信じられないようだが、これは本当のことだ。「Google File System」と「MapReduce」のオープンソースによる実装から始まった「Apache Hadoop」プロジェクトが1月最終週、誕生から10年を迎えた。
この技術は元々、さらに古いウェブクローリングのためのオープンソースプロジェクトである「Apatch Nutch」の一部であり、開発を加速するために、2006年に米Yahooの開発チームの1つが割り当てられた際に独立したプロジェクトとなった。
変化を巻き起こしたHadoop
この2つのプロジェクト(および「Apache Lucene」)の設立者であるDoug Cutting氏(元米Yahoo所属、現在はClouderaのチーフアーキテクトを務める)は、息子のゾウのぬいぐるみから名付けられたHadoopプロジェクトの生誕10年を記念するブログ記事を公開した。
同氏はこの記事で、「従来のエンタープライズ向けリレーショナルデータベースシステムは現在、競争に直面しており、その相手はオープンソースのビッグデータ関連ソフトウェアだ」と指摘している。データベース業界はそれまで、10年以上停滞した状態だった。

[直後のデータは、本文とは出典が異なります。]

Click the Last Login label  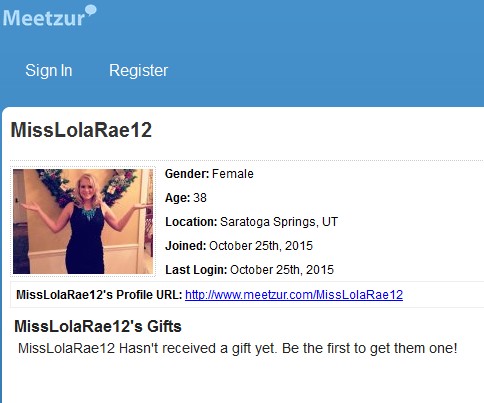(196, 270)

Hadoopと「NoSQL」がその状況を変えると、旧来のデータベースベンダーは、重い腰を上げて製品に新機能を追加し、再び活発に活動を始めた。
目を覚ました眠れる巨人
「Microsoft SQL Server」は分析クエリを扱えるよう、列ストアインデックスをサポートするようになり、次のSQL Server 2016では、Hadoop内のデータに対しても使用可能な統合クエリ機能であるPolyBaseが追加される。一方、OracleとIBMも、それぞれHadoopに対するブリッジ機能や、半構造化データを処理しやすくする機能を追加している。

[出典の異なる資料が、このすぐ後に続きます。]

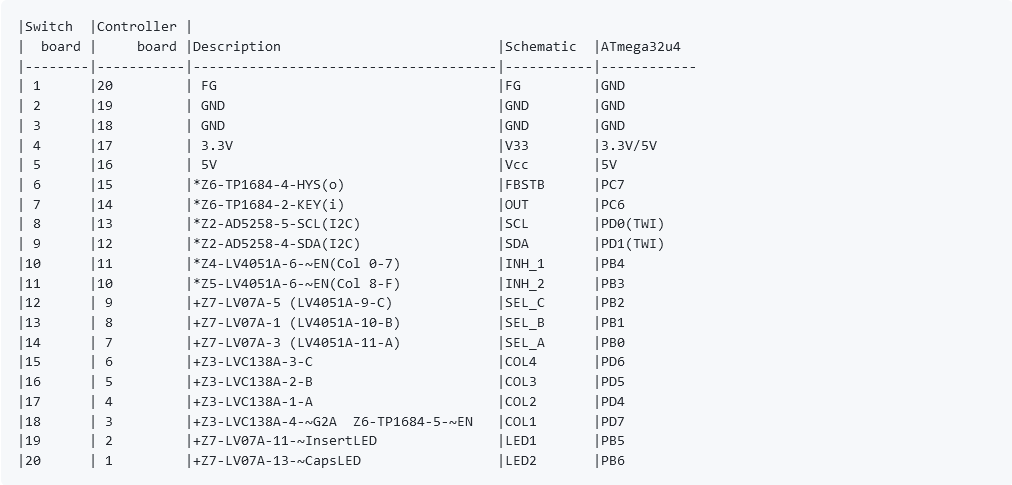Click the '+Z3-LVC138A-3-C' description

TeradataはHadoopやビッグデータに向かって大きく舵を切り、Aster Dataの買収を行ったり、ClouderaやHortonworksとの多面的なパートナーシップを進めたりしている。またTeradataに敬意を表してか、Hadoopの時代に入ってから、主要なベンダーはデータウェアハウス専業の企業を1社は買収している。
次世代テクノロジ
さらにCutting氏は、Hadoopが元々持っていたコアコンポーネントは、競争に直面したり、別のもので取って代わられたりしていると指摘し、「『Apache Spark』のような新しい実行エンジンや、『Apache Kudu』(インキュベーション中)のような新たなストレージシステムの存在は、このソフトウェアエコシステムが急速に進化しており、全体をコントロールする中心が存在しないことを物語っている」と述べている。ただし、これらのプロジェクトがどちらもClouderaの強力な支援を受けていることを考えれば、この指摘は割り引いて捉えた方がいいだろう。
とはいえ、同氏の「全体をコントロールする中心が存在しない」というコメントは、よく考えてみる価値がある。この指摘は正しいが、必ずしもよいこととは限らないからだ。「創造的破壊」という言葉は、時には矛盾を伴う。ビッグデータ業界のテクノロジの新陳代謝が早すぎることで、この業界の安定性は損なわれている。